[[ Source document open ]]

The study involved observing a set of participants for 30 years. Most of those participants took a daily dose of gluten in one or the other form, and the dosage was below 12 grammes. Considering it the extreme definition of a range in this scenario, the researchers observed that people who ate more gluten were at lower risks of type 2 diabetes.

Gluten and Its Intake

Gluten is a protein. Its principal sources include wheat, barley, and rye. During baking, gluten contributes by giving elastic properties to the baked goods, bread for example. The chewy texture in baked items is also because they contain gluten.

People with celiac disease (an autoimmune disease that affects the digestive tract and certain other body parts) are highly sensitive to gluten. Also, many people are directly sensitive to gluten.

Gluten-free food is the obvious choice for people who either don’t like the element or are unable to stomach it for various reasons. While there is a lack of concrete evidence that links a gluten-less diet with any chronic health issues, the observational study presents new arguments in the case.

[[ Source document closed ]]
[[ Data supplied open ]]

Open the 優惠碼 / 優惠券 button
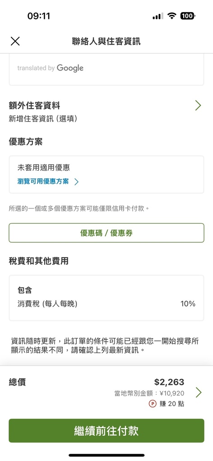The height and width of the screenshot is (461, 213). point(107,233)
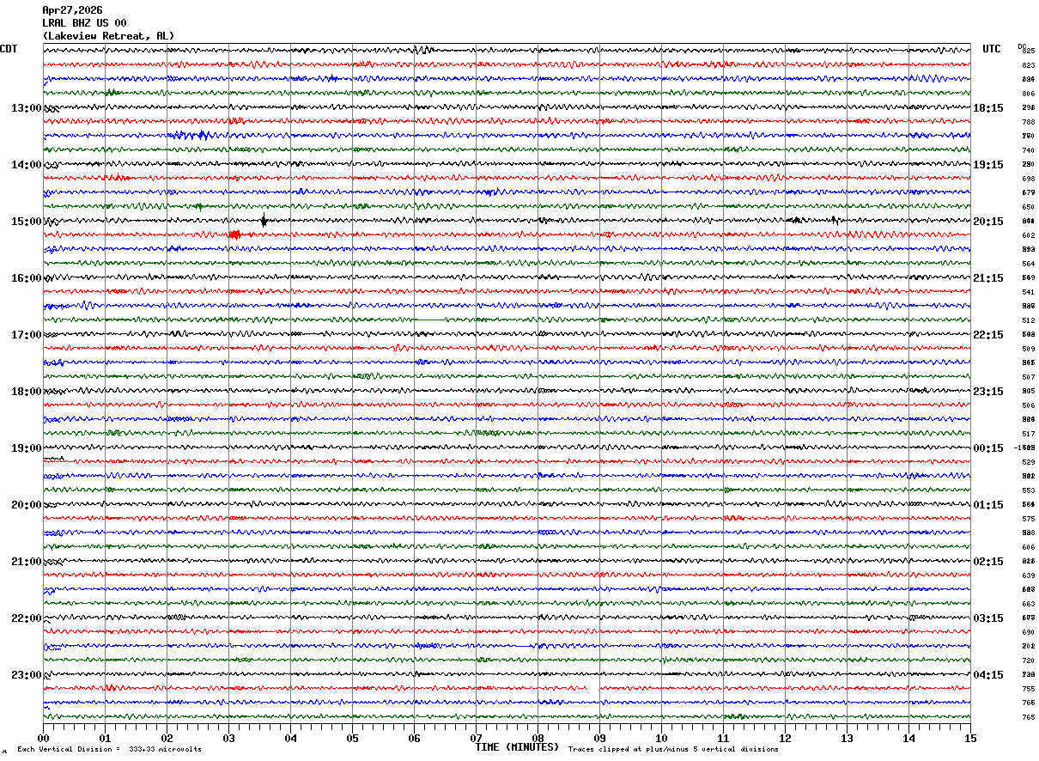Click the station code LRAL BHZ US 00
Viewport: 1039px width, 761px height.
pyautogui.click(x=84, y=23)
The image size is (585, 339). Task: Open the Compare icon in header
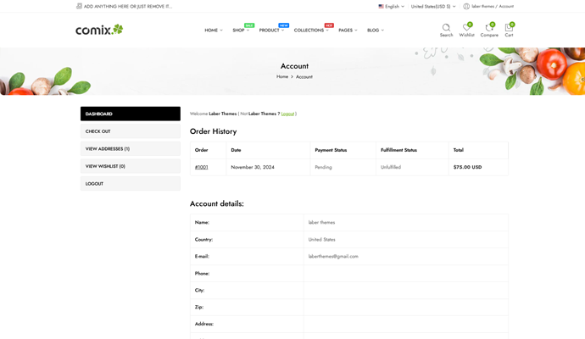coord(488,28)
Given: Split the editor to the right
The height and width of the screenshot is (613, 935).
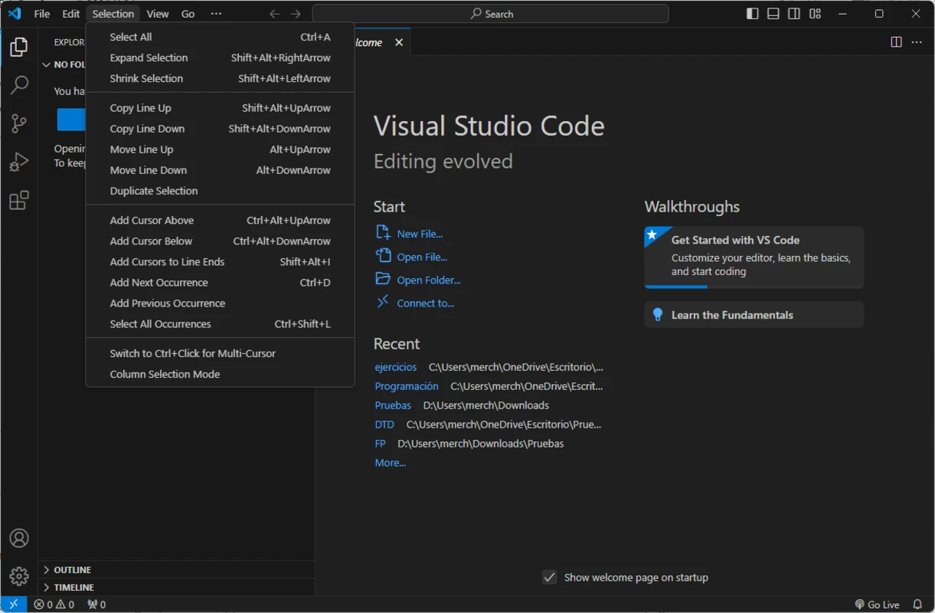Looking at the screenshot, I should point(896,42).
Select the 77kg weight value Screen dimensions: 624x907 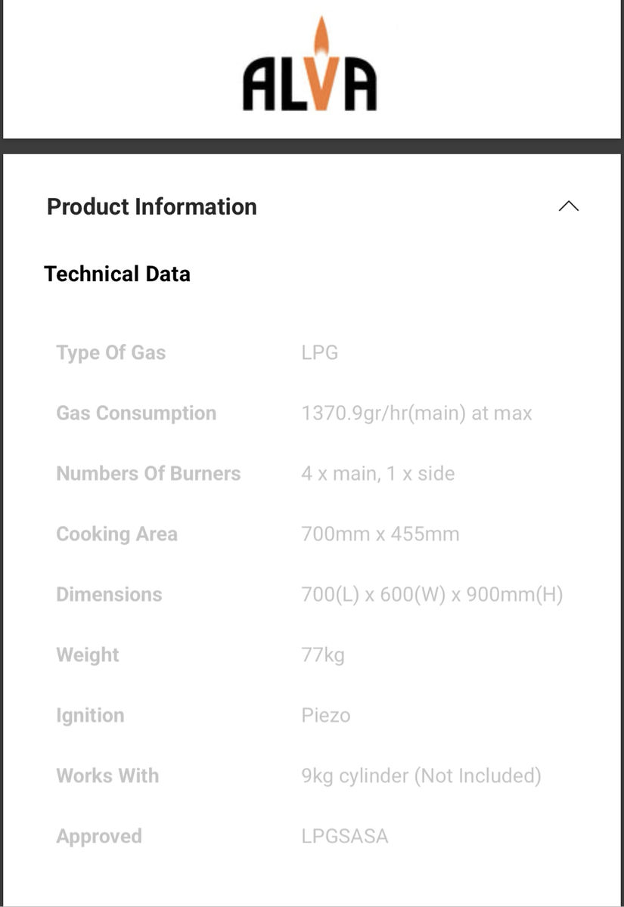click(x=322, y=655)
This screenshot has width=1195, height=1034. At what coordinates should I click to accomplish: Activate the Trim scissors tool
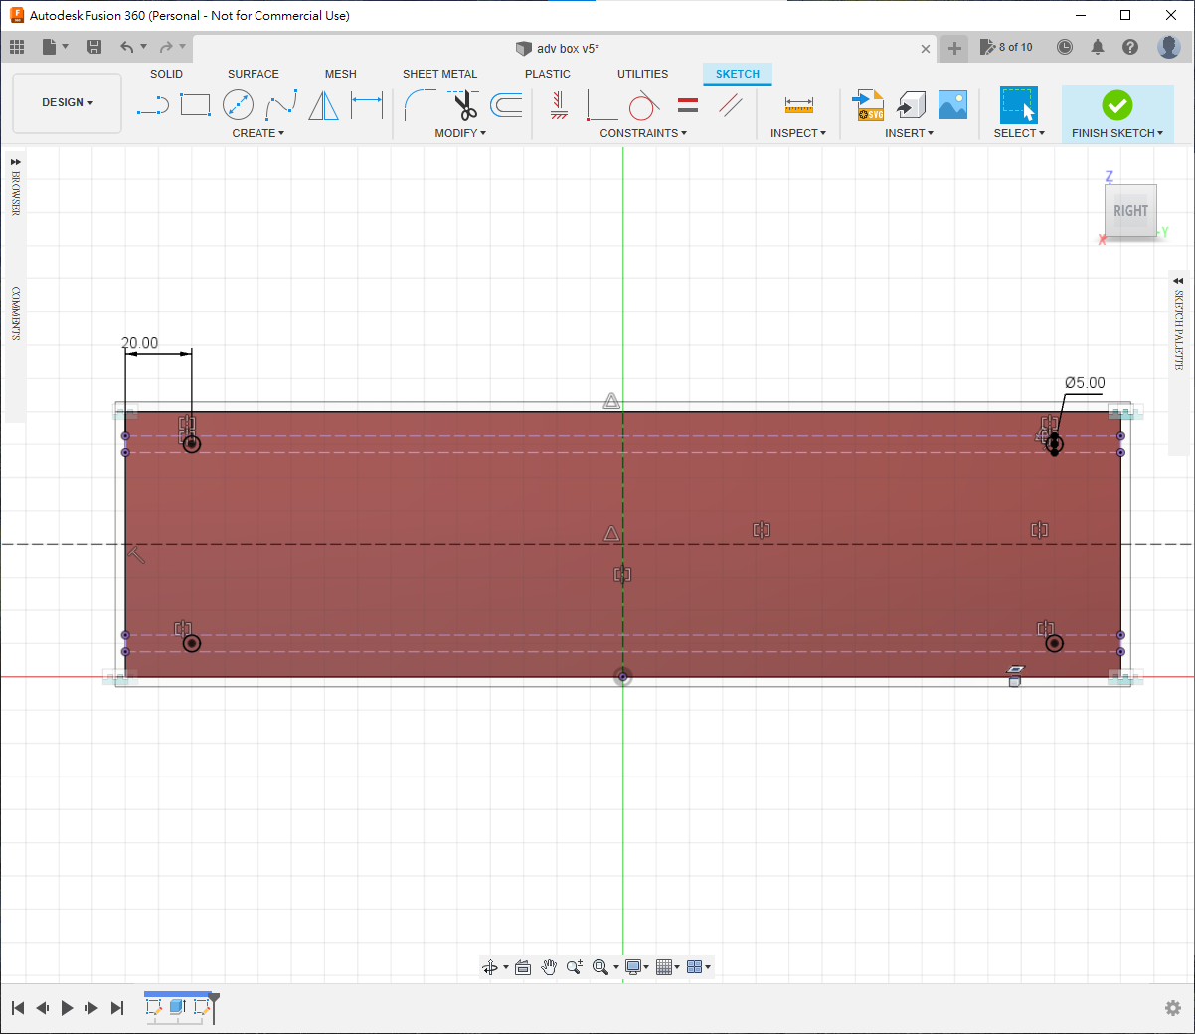[x=464, y=105]
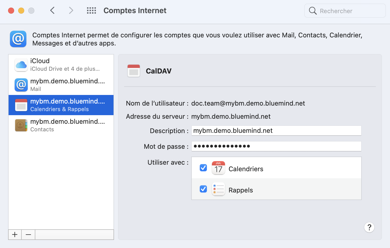Screen dimensions: 390x248
Task: Click the Description text field
Action: point(276,131)
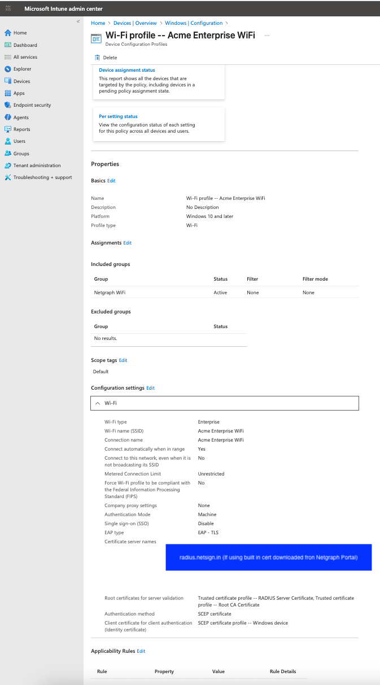380x685 pixels.
Task: Open Endpoint security shield icon
Action: 8,105
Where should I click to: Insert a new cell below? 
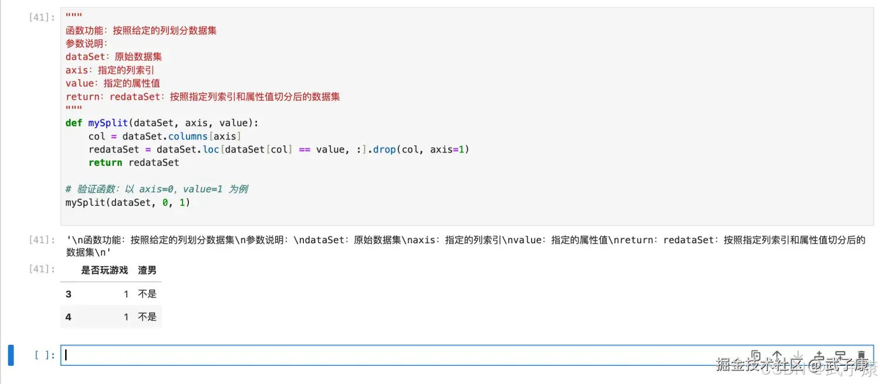(840, 355)
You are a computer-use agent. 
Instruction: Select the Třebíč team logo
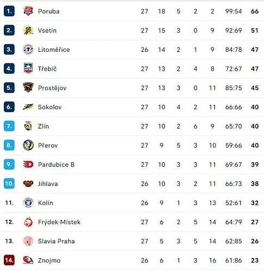pos(28,68)
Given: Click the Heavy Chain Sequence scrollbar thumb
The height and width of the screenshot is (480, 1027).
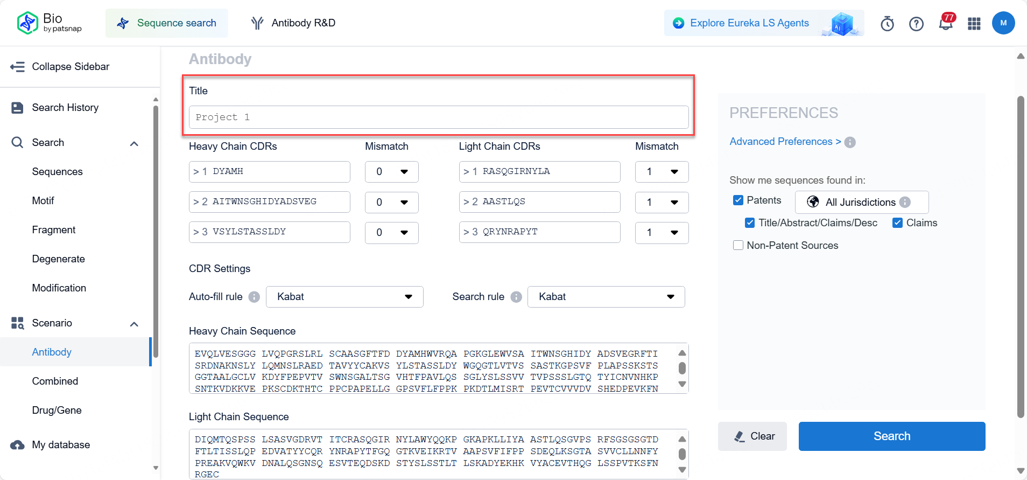Looking at the screenshot, I should click(682, 368).
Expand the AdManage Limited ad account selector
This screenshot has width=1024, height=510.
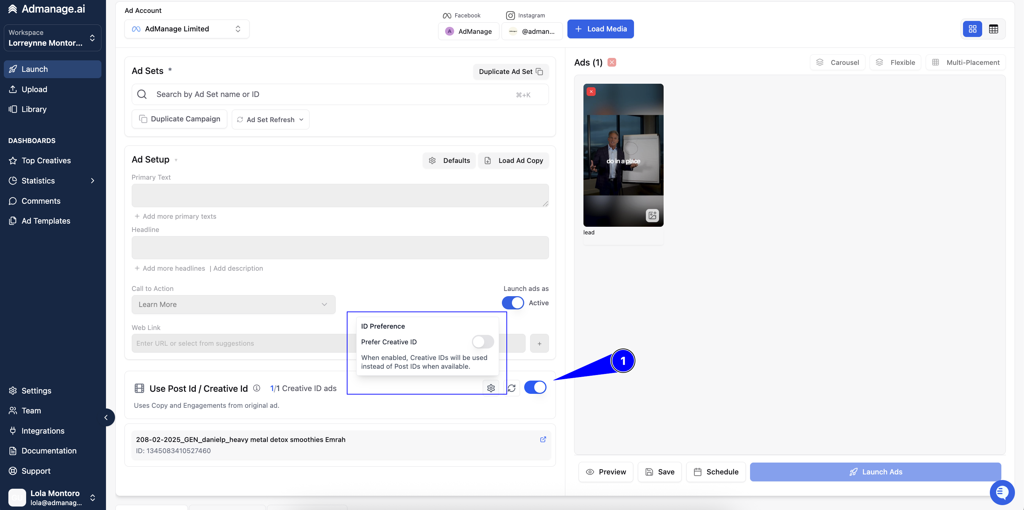187,29
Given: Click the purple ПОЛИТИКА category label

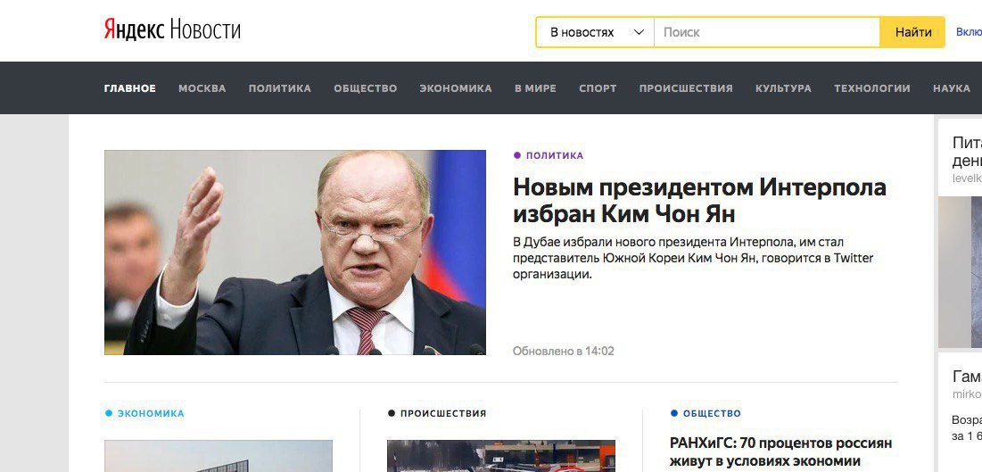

[[ Data supplied closed ]]

_Task details_.
Please pick up the gluten and diabetes passage after its last sentence and carry it on.

_Result of the exercise_.
Research Observations

The study involved 4.24 million person-years. The follow-up ranged from 1984-1990 to 2010-2013. The researchers used food-frequency questionnaires and performed three long-term studies. A total of 199,794 people participated here, and the researchers determined just how much gluten intake these people will be having.

The average gluten intake amount on a daily basis differed for each of the three studies. It was 5.8 grammes for the Nurses’ Health Study. It was 6.8 grammes for the second phase of the Nurses’ Health Study. It was 7.1 grammes for the Follow-Up Study by Health Professionals.

Participants who fell in the highest 20% section of gluten consumption, as the findings state, were at a 13% reduced risk of experiencing Type 2 Diabetes as compared to people who ate less that four grammes of gluten every day.

Gluten-Free Diet Has Its Problems

Any food item that is gluten-free will have a significantly reduced amount of vitamins and minerals and other micronutrients. It will also have less dietary fibre. It results in the said food item being less nutritious while tits price is higher than that of the gluten containing stuff.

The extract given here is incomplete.